「話題づくり」と言われても僕は続ける
芸人とプロ野球「二刀流」にかける思い
四国アイランドリーグでデビューを飾ったサブロク双亮投手。グラウンド以外にあった戦いとは。
芸人として何かを変えたいという思い
接していけば、その本気度も、野球に対する思いも伝わる。でも接することができない人たちがどう思っているのか、やはり不安になったことは確かだ。
「応援してくれた人のほうが多く感じたけれど、売名とか、話題づくりとか言われたことも、それへの不安もありましたよね」
初登板前、不安に襲われたように。
ただし杉浦の強さはこの「グラウンド以外の戦い」にこそ見出せる。こんな言葉が象徴的だ。
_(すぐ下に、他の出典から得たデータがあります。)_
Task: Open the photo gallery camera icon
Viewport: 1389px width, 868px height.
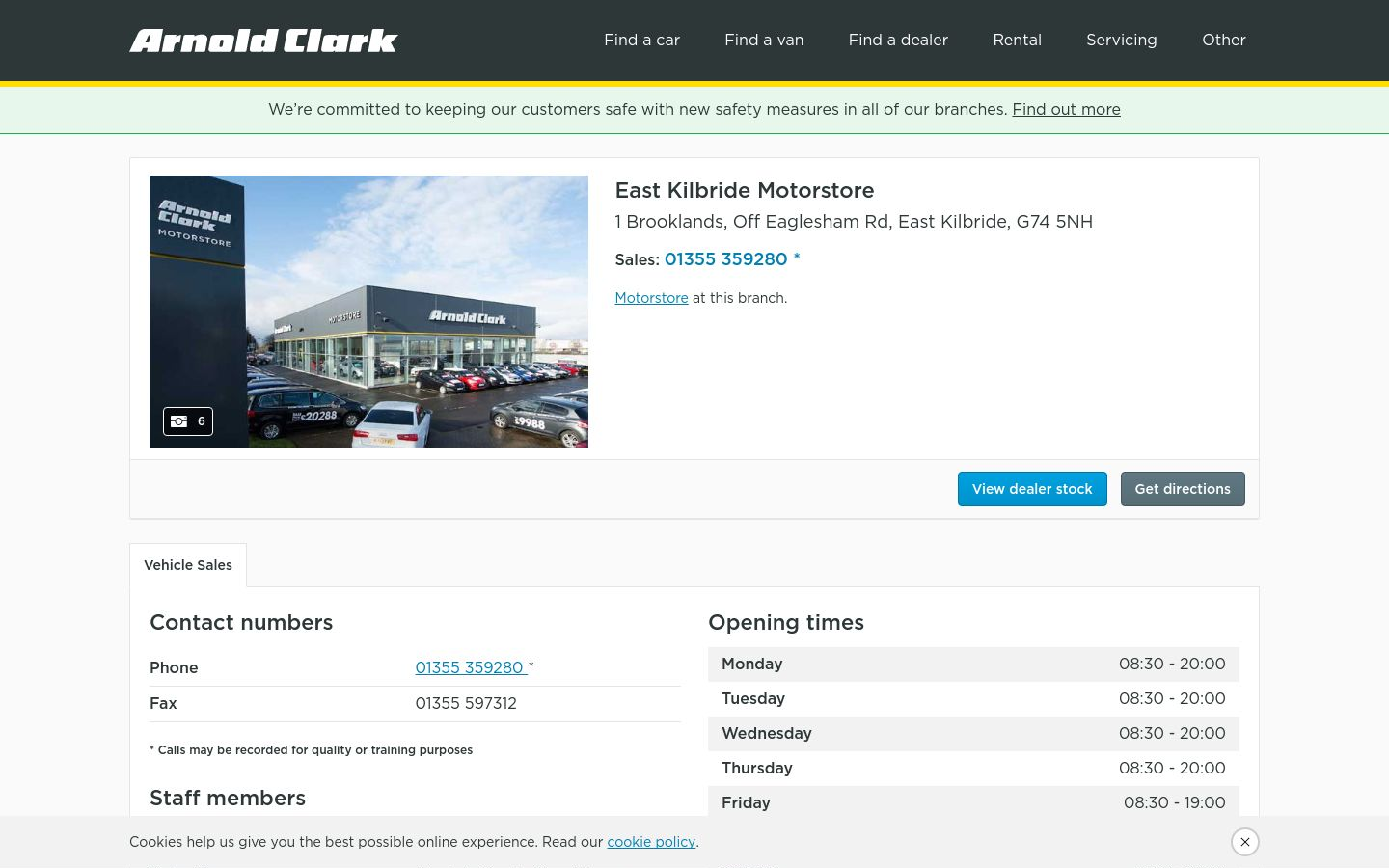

「決断のきっかけとして、芸人としてまだまだ足りない、何かを変えなければいけない、という思いがあったことは事実ですから。芸人としてもう一皮向けたいとここ数年ずっと考え続けていて、その答えがでなくて……。考えることはするんですけど具体的に行動に移せない自分やコンビに苛立ったり、不安になったり。そこで自分の人生についてなんかまで考えちゃったりして。で、そんなタイミングでトライアウトのことを知った。プロ野球への思い、何かを変えたいという思い、行動に移せない人生からの脱却……ああ、受けたい! と思ったわけだから」
杉浦自身この挑戦に対し、芸人という立場に身を置きながら行うことに対する葛藤があったし、うまくいけば芸人としても成長できる――いや、自分を変えられると思っている。だから「グラウンド以外の戦い」に自覚的であり、目を背けない。だから、強い。
ある時、一緒に野球をしたことがある芸人さんに、こんな話を聞いたことがある。
高校まで野球の名門高校・帝京でプレーをし、以降も20年近く週1回の草野球を欠かさなかった杉浦は、根っからの野球好きであり、ひとたびプレーを始めると芸人であるのに「笑い」を忘れる。だから――「マウンド上の杉浦さんは、全然面白くない(笑)」
笑いはないかもしれない。それでも、彼の「戦い」は面白い。